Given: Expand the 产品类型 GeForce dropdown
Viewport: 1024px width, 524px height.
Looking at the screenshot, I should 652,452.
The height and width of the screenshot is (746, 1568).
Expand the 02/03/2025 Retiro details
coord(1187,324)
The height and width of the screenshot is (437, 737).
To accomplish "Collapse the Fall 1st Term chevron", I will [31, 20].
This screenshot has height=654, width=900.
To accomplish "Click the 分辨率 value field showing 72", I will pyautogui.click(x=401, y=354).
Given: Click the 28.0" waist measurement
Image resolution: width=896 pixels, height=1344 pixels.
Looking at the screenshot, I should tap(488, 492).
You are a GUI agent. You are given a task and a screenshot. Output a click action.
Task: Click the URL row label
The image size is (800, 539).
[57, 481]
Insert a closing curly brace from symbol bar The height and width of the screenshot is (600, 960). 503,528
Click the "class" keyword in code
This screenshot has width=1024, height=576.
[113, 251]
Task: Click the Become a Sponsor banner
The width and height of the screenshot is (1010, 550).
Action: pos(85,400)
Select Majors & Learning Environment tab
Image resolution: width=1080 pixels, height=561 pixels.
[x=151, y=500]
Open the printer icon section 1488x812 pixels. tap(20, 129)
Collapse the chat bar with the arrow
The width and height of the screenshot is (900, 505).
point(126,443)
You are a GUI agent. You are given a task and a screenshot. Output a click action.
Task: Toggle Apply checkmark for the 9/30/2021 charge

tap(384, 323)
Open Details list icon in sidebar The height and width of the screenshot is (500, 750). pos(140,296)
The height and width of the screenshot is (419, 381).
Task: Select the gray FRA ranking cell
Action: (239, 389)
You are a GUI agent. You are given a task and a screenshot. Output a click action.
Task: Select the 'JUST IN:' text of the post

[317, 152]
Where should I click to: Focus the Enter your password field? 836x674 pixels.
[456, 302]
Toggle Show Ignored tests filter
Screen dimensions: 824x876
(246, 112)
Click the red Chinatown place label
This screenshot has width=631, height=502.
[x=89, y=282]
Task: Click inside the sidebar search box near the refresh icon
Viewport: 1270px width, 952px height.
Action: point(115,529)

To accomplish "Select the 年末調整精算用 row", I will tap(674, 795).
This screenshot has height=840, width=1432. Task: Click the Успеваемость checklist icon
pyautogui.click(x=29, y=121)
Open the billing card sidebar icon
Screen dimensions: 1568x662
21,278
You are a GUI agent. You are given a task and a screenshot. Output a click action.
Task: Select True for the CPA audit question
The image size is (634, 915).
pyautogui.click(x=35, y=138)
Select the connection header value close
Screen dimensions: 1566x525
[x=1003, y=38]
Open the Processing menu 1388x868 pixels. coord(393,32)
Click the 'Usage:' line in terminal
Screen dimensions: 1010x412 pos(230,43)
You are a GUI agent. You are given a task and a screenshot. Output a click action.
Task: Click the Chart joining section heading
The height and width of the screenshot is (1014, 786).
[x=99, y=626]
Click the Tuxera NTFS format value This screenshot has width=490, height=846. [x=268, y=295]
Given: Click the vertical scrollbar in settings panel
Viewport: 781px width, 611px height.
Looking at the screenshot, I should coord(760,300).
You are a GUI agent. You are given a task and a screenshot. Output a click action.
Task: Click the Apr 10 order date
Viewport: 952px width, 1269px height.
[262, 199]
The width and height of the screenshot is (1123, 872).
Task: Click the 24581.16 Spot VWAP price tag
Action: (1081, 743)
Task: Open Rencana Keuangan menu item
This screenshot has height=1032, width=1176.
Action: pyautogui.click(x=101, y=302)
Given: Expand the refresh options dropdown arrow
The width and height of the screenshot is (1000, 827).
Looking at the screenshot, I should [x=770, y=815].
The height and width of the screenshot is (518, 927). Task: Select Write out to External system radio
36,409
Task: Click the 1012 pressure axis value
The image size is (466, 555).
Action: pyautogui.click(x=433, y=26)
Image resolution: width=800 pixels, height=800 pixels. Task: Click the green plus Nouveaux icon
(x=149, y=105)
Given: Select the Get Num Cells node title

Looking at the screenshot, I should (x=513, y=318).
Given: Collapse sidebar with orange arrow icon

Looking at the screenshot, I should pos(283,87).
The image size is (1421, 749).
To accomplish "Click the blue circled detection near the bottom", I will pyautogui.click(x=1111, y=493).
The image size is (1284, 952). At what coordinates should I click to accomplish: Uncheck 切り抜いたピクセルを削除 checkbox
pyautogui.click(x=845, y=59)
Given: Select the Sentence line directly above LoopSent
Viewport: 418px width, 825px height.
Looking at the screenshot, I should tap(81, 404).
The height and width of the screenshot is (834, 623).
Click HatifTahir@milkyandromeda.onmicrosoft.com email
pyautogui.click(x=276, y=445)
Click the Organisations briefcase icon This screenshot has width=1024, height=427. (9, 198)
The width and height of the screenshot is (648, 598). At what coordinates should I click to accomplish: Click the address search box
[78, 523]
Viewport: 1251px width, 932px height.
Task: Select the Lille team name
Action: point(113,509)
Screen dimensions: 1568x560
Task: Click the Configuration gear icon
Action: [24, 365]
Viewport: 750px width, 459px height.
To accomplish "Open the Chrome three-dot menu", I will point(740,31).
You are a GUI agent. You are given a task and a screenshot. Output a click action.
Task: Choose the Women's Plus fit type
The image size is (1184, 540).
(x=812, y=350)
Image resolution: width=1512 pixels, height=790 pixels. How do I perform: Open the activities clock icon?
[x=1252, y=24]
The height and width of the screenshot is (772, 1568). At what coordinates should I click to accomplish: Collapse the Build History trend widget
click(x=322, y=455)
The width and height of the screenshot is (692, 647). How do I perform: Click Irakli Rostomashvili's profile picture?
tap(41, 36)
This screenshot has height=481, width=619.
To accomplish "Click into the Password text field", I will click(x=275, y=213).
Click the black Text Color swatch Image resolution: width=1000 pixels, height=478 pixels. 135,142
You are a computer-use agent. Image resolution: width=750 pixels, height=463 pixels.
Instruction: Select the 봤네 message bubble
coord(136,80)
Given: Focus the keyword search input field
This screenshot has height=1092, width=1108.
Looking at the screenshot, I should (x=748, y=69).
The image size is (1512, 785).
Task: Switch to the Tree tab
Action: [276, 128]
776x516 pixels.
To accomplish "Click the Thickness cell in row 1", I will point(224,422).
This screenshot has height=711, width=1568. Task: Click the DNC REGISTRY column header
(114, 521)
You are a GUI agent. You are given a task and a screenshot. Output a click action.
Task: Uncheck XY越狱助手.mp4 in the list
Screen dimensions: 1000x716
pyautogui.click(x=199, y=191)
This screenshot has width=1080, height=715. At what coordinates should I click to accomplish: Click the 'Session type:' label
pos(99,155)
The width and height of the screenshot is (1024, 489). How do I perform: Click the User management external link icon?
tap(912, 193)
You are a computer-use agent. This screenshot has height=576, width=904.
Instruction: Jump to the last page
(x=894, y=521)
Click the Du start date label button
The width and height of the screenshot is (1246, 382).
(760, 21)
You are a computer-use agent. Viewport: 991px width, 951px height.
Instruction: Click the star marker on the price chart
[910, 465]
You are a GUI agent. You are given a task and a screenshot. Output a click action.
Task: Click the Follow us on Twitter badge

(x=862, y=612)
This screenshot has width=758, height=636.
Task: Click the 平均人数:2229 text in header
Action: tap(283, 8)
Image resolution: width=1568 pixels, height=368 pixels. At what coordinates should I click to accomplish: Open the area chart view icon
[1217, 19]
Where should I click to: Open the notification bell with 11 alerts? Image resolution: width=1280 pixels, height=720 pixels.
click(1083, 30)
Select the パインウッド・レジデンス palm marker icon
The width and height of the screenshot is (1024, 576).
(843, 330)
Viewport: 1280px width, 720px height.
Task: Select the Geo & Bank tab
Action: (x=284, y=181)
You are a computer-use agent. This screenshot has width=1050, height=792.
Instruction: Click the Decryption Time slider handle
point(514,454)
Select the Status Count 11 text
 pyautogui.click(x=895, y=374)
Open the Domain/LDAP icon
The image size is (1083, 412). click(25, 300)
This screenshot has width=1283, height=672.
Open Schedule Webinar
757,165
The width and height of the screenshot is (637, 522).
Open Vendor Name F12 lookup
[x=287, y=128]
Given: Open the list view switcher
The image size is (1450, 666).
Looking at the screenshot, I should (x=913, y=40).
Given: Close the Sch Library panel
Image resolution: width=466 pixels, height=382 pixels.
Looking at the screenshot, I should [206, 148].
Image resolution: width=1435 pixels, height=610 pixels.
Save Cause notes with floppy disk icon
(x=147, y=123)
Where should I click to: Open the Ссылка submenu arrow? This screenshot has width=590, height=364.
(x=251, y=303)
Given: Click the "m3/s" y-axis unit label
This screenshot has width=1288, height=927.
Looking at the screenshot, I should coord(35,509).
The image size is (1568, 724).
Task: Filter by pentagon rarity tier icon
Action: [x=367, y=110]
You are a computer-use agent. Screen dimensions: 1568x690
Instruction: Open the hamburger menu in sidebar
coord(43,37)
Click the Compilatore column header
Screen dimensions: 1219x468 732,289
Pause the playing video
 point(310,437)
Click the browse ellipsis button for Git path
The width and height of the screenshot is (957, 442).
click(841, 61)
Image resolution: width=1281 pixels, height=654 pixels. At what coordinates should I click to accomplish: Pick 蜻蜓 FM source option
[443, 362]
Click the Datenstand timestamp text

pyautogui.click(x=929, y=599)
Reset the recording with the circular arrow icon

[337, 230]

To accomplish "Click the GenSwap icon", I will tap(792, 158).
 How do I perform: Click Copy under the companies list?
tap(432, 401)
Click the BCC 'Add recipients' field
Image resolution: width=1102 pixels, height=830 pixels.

■ ■ ■ ■ ■

= GOAL OF THE EXERCISE =
The task calls for all lines in the entries that hold "panel".

= EXERCISE RESPONSE =
Given: Click the vertical scrollbar in settings panel
Given: Close the Sch Library panel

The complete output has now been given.